*What the task asks*: Only an exact copy is wanted: the lines from the one holding "Image resolution: width=1080" through the last line below, minus the pictures.

*Stored items*:
::::::

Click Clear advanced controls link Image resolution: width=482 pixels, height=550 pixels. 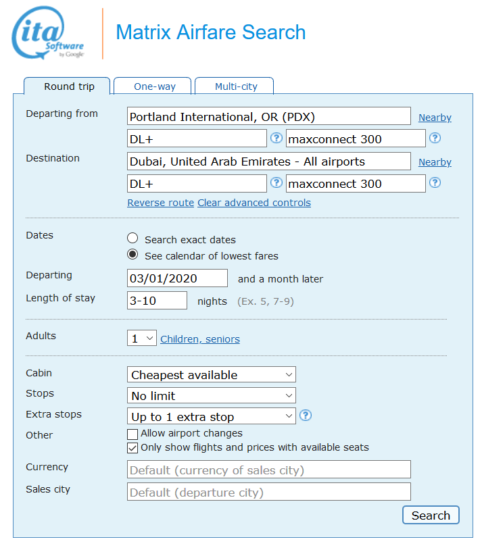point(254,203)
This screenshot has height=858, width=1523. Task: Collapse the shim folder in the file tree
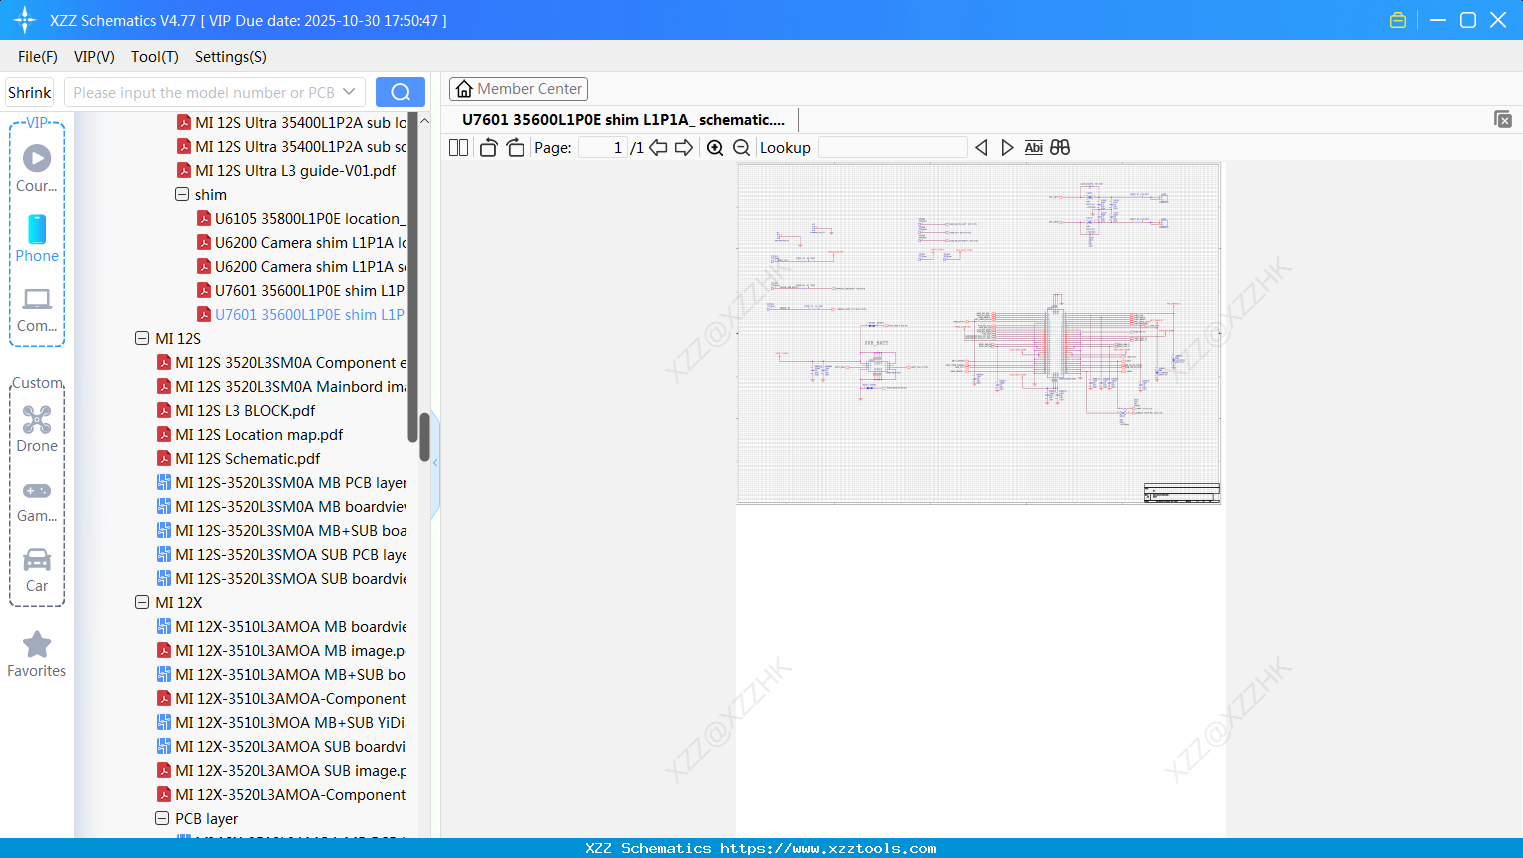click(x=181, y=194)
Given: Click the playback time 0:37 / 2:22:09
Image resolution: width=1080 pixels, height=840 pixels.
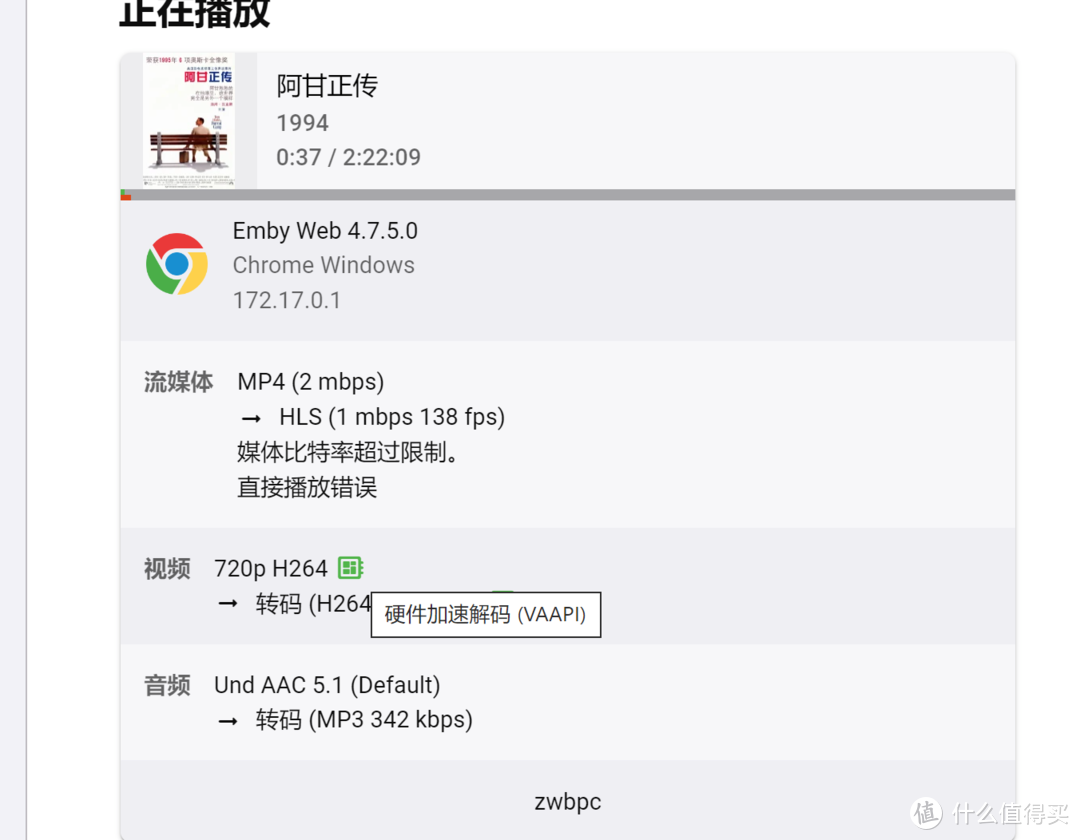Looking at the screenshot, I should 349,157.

::::::

*Response*:
Image resolution: width=1080 pixels, height=840 pixels.
Looking at the screenshot, I should 349,157.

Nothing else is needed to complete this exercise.